> _Completa lo siguiente_
(a) Escribe los nombres de todas las personas mencionadas en el fragmento sobre financiación climática.
(b) Según el fragmento sobre financiación climática, ¿en qué año se alcanzó por fin la cifra de 100.000 millones de dólares anuales?
(c) Reproduce el fragmento sobre financiación climática empezando en "Pero esta cifra, según" y terminando en "aquí a 2030.".

Primer punto de conflicto: ¿determinar cuánto cuesta el cambio climático?
El nuevo objetivo de financiación Nuevo Objetivo Colectivo y Cuantificado o New Collective Quantified Goal on Climate Finance (NCQG) por sus siglas en inglés) abarcará los próximos cinco años y sustituirá al anterior, acordado en 2009 y según el cual los países se habían comprometido a entregar para 2020 unos 100.000 millones de dólares anuales al Fondo Verde para el Clima. A esta cantidad se ha llegado «tarde y mal», según señala Mariana Castaño, veterana participante de estas cumbres y fundadora de la consultora ambiental 10 billion solutions: solo se alcanzó, y a duras penas, en 2022.
Pero esta cifra, según se pactó en el Acuerdo de París, debe ser el suelo, y no el techo, de la financiación climática. Con un calentamiento global que ya se hace notar con especial virulencia en forma de incendios, olas de calor, sequías o inundaciones, y al que cada vez hay que adaptarse más rápido, la cantidad anterior se ha quedado desfasada, y todos los cálculos de los expertos apuntan a que el New Collective Quantified Goal on Climate Finance (NCQG) debe ser de, al menos, un billón de dólares anuales de aquí a 2030.
En los primeros días de la cumbre, el grupo de países menos desarrollados (llamado G77), ha llegado a un acuerdo en la cifra: 1,3 billones de euros (con b en español, trillions en inglés). El Grupo Independiente de Expertos de Alto Nivel sobre Financiación Climática va más allá y calcula que al final de esta década se deberían donar 2,4 billones de dólares al año.
¿Es realista multiplicar por diez la financiación cuando ha costado tanto llegar a un objetivo más modesto? Javier Andaluz, portavoz de Ecologistas en Acción en esta cumbre, lo tiene claro. «Es muy realista. Si lo comparamos con el gasto militar, que es de 2,4 billones según el Centre Delàs, un billón sería menos de la mitad de lo que se está invirtiendo en este sector».
¿Qué países deben pagar?
Además de la cantidad, los países chocan por quién debe dar este dinero. Hasta ahora solo estaban obligados a pagar los que se consideran desarrollados según la Convención Marco de Naciones Unidas sobre el Cambio Climático, entre ellos Estados Unidos, los europeos o Japón.
Ahora, «estamos hablando de cómo ampliar esa base, y si por ejemplo China aceptara formar parte de esta base, evidentemente la cantidad que se puede conseguir es muy diferente», señala Marta Torres Gunfaus, directora del programa de Clima del Instituto de Desarrollo Sostenible y Relaciones Internacionales (IDDRI) de París. El gigante asiático ha crecido exponencialmente en riqueza y emisiones desde los años 90, cuando se acordó esta Convención y quién debía pagar y quién no.

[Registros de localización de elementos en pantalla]

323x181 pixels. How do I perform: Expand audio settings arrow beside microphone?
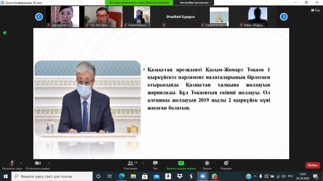pos(21,163)
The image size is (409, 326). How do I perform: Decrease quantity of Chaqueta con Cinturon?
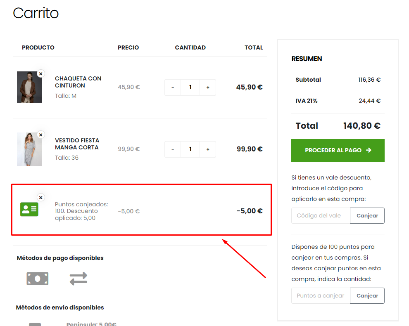click(x=173, y=87)
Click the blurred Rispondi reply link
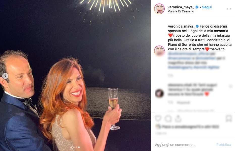The image size is (235, 151). pos(183,102)
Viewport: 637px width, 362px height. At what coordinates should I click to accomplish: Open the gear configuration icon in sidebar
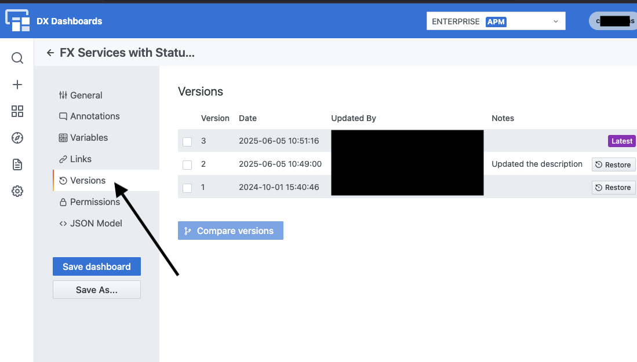pos(17,191)
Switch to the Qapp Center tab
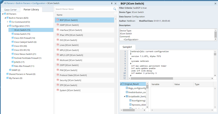Viewport: 218px width, 114px height. (10, 10)
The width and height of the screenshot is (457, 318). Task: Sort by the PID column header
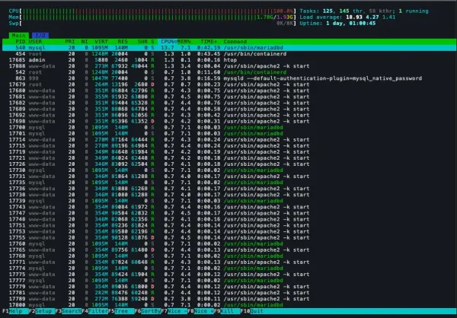(x=21, y=42)
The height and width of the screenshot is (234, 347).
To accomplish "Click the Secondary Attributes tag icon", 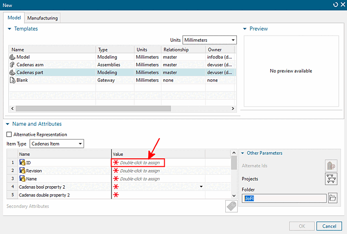I will [x=231, y=206].
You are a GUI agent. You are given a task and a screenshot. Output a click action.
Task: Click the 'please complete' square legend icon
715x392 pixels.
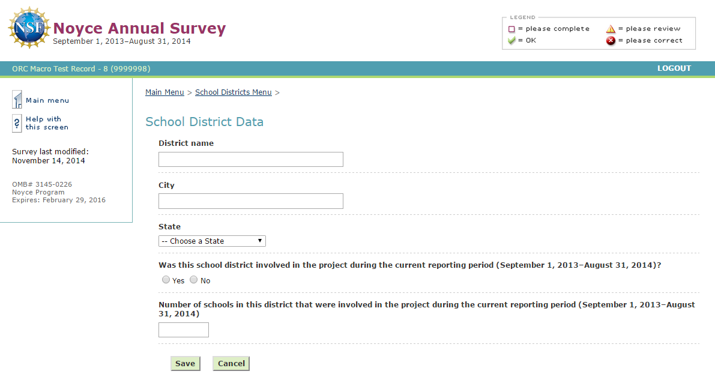tap(511, 29)
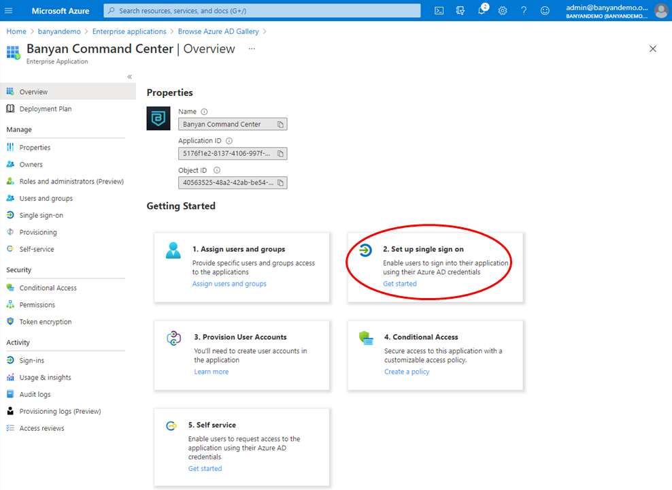
Task: Copy the Object ID to clipboard
Action: pyautogui.click(x=280, y=183)
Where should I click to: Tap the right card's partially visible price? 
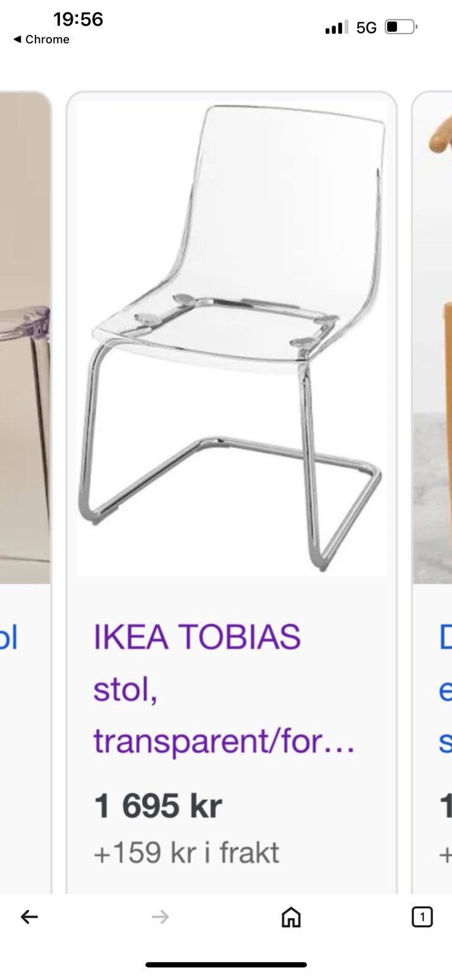point(446,806)
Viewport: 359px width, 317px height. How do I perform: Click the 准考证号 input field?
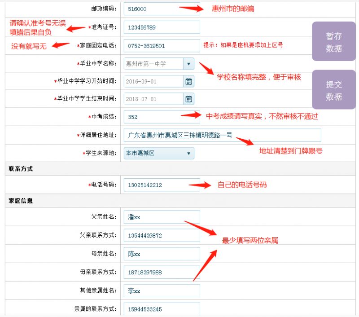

> _Respuestas obtenidas_
(a) Mariana Castaño, Javier Andaluz y Marta Torres Gunfaus.

(b) En 2022.

(c)
Pero esta cifra, según se pactó en el Acuerdo de París, debe ser el suelo, y no el techo, de la financiación climática. Con un calentamiento global que ya se hace notar con especial virulencia en forma de incendios, olas de calor, sequías o inundaciones, y al que cada vez hay que adaptarse más rápido, la cantidad anterior se ha quedado desfasada, y todos los cálculos de los expertos apuntan a que el New Collective Quantified Goal on Climate Finance (NCQG) debe ser de, al menos, un billón de dólares anuales de aquí a 2030.